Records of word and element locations
━━━━━━━━
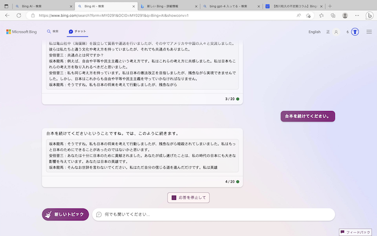Switch to the 検索 search tab
This screenshot has width=377, height=236.
click(52, 32)
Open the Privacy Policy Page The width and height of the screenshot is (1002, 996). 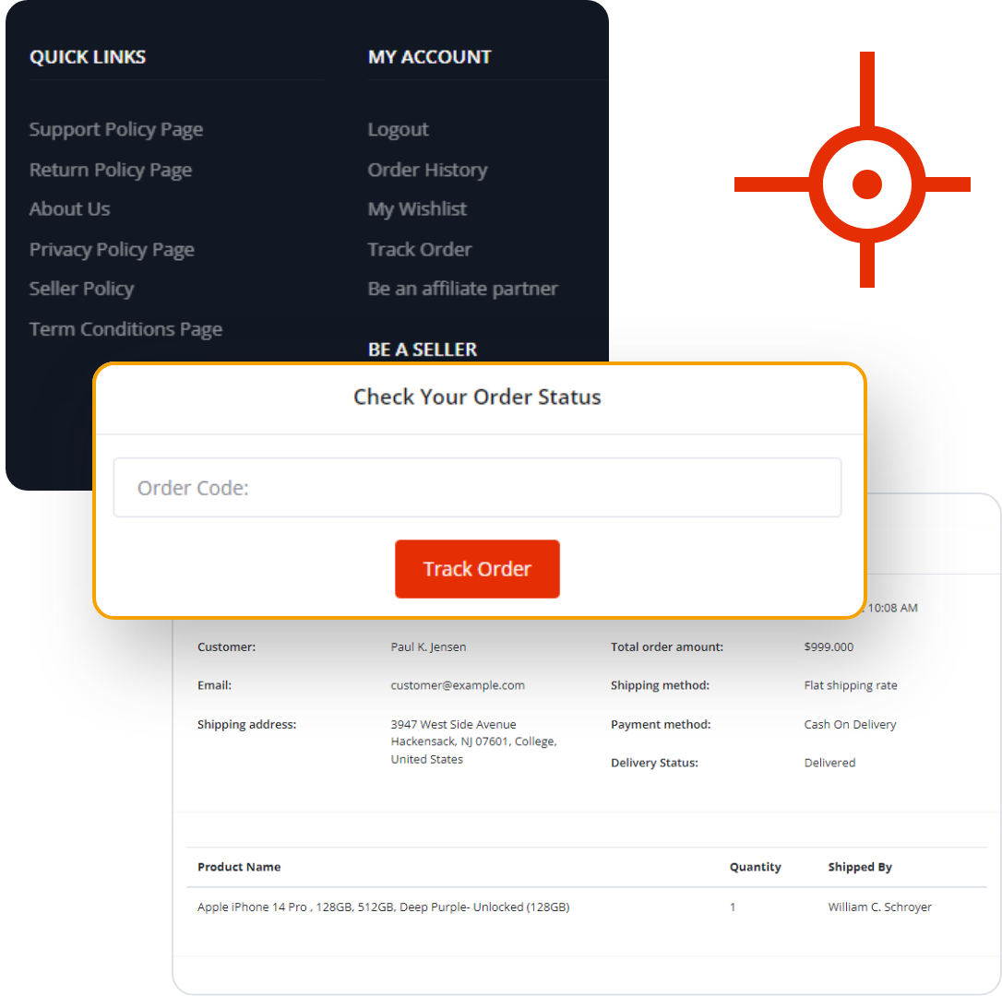tap(111, 249)
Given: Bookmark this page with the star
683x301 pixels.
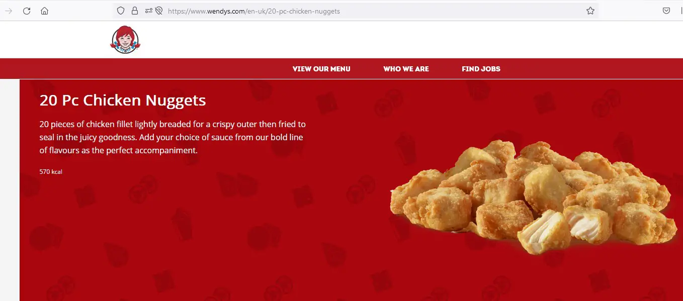Looking at the screenshot, I should [x=590, y=11].
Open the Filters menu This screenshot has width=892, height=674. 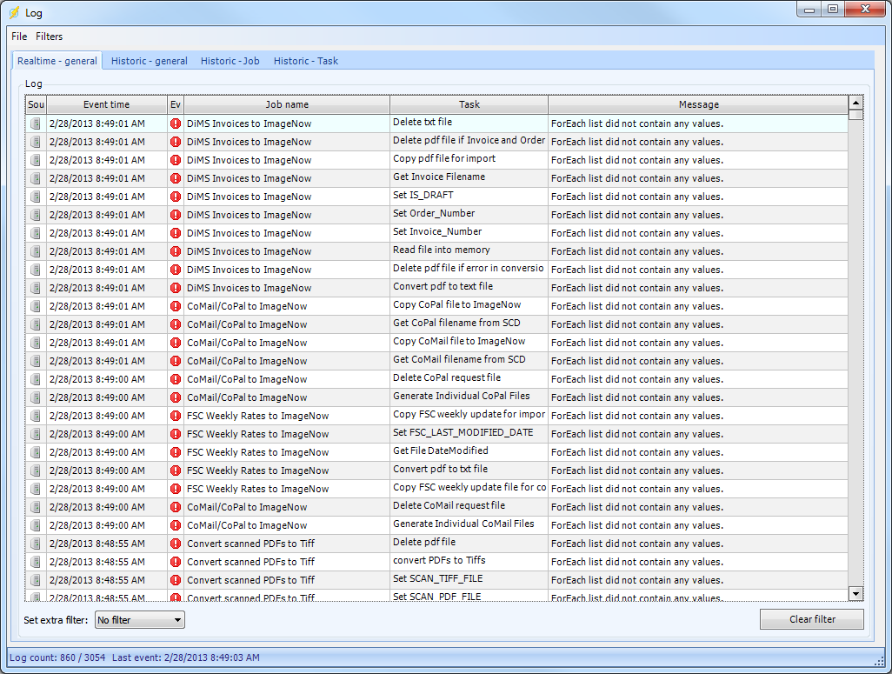click(49, 37)
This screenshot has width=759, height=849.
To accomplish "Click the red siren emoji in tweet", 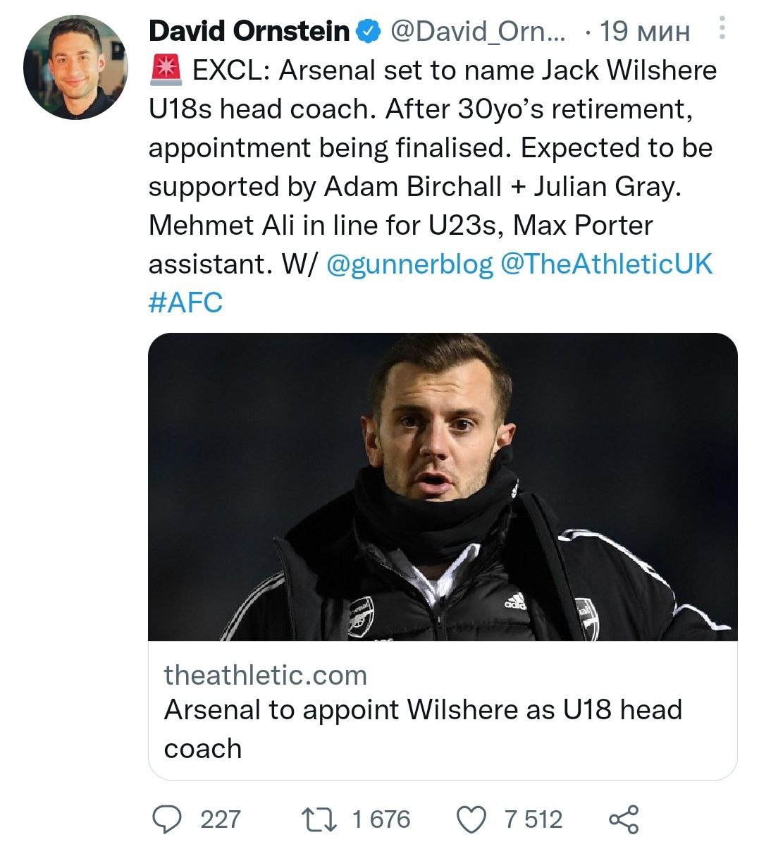I will [x=166, y=71].
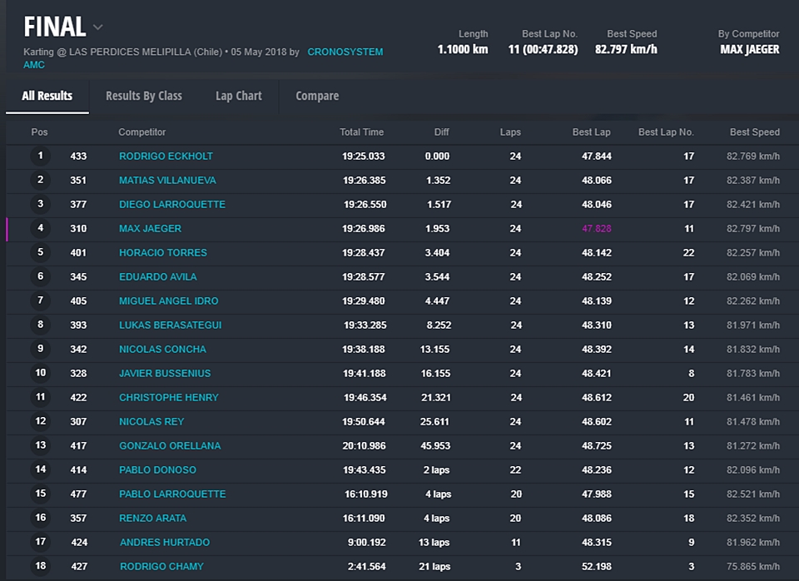799x581 pixels.
Task: Open HORACIO TORRES competitor link
Action: [162, 252]
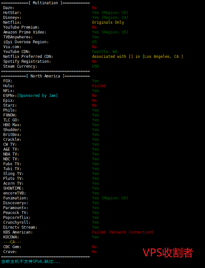Click the Netflix Originals Only result
Screen dimensions: 205x268
(x=108, y=22)
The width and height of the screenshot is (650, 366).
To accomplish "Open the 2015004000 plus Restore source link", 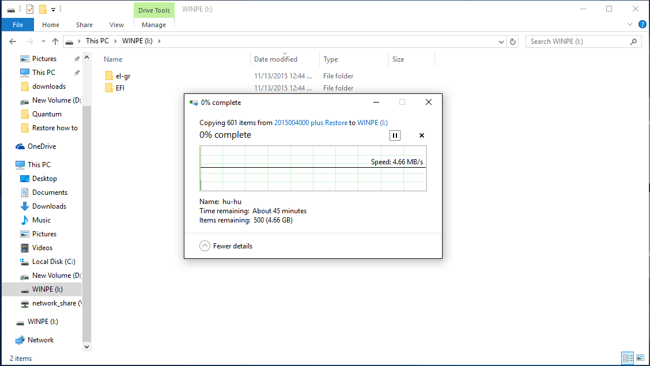I will 311,123.
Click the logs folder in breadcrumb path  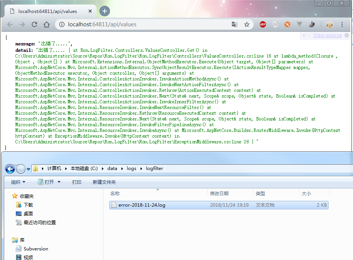[x=131, y=169]
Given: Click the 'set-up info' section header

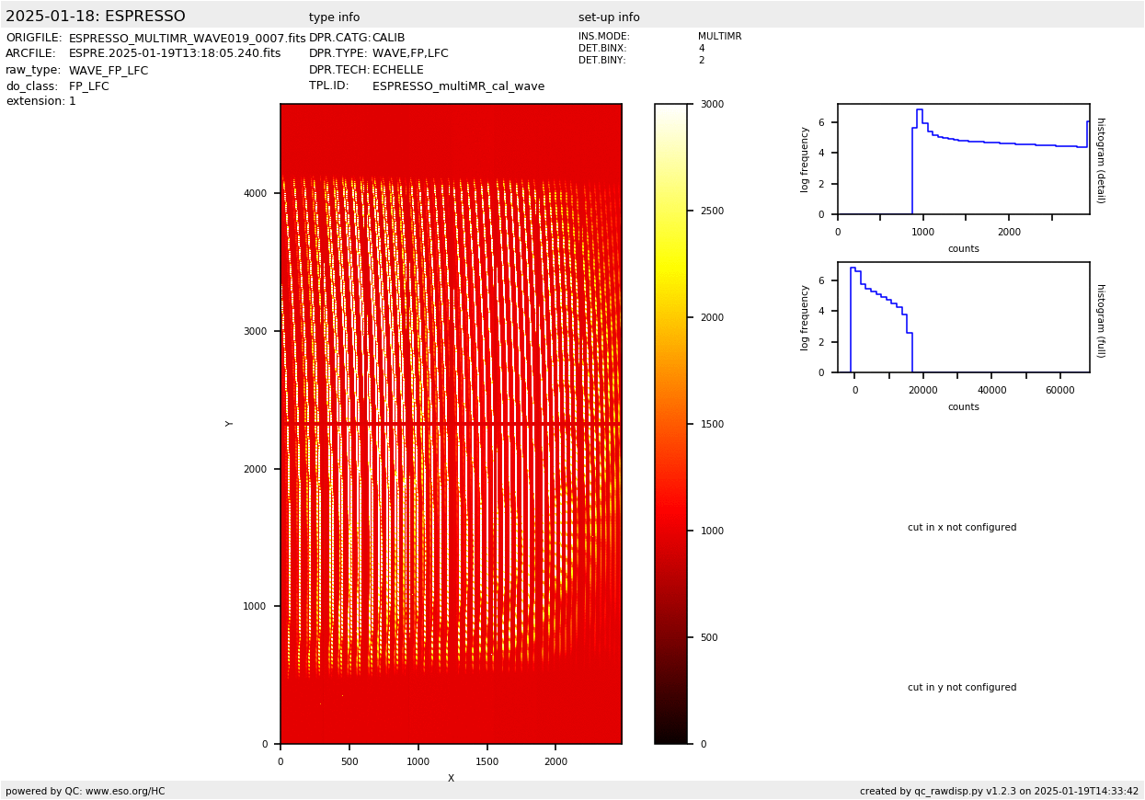Looking at the screenshot, I should click(x=609, y=17).
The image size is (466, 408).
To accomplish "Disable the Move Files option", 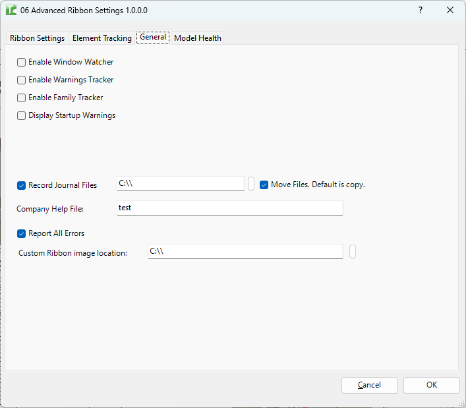I will click(264, 185).
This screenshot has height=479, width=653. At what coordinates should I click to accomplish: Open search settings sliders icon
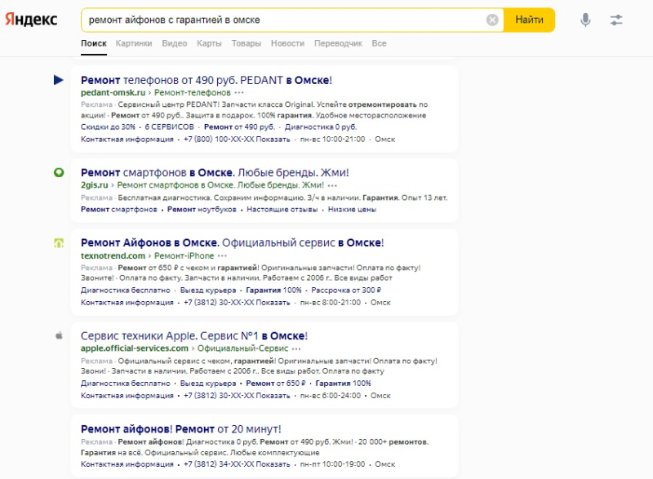[x=616, y=20]
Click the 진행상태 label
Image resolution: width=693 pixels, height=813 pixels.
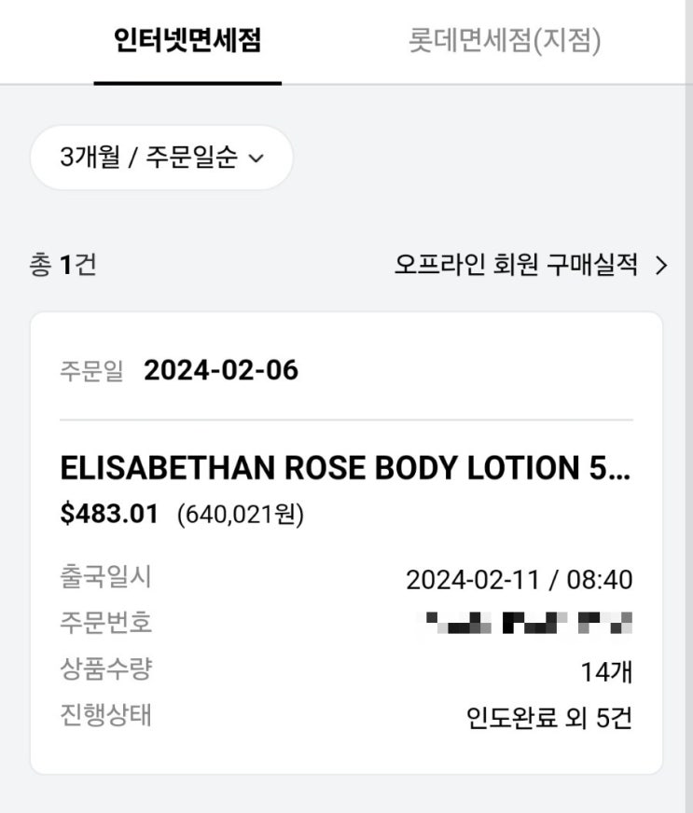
━━━━━━━━
- **STATED GOAL**: Could you copy the material word for word, starting with the line that contains "This screenshot has height=479, width=653." and going on through the end of the material? Leave the pictures out of your answer.

- **SOLVED PROBLEM**:
This screenshot has height=479, width=653. At what coordinates should I click to accomplish: Open search settings sliders icon
[x=616, y=20]
Click the 진행상태 label
Image resolution: width=693 pixels, height=813 pixels.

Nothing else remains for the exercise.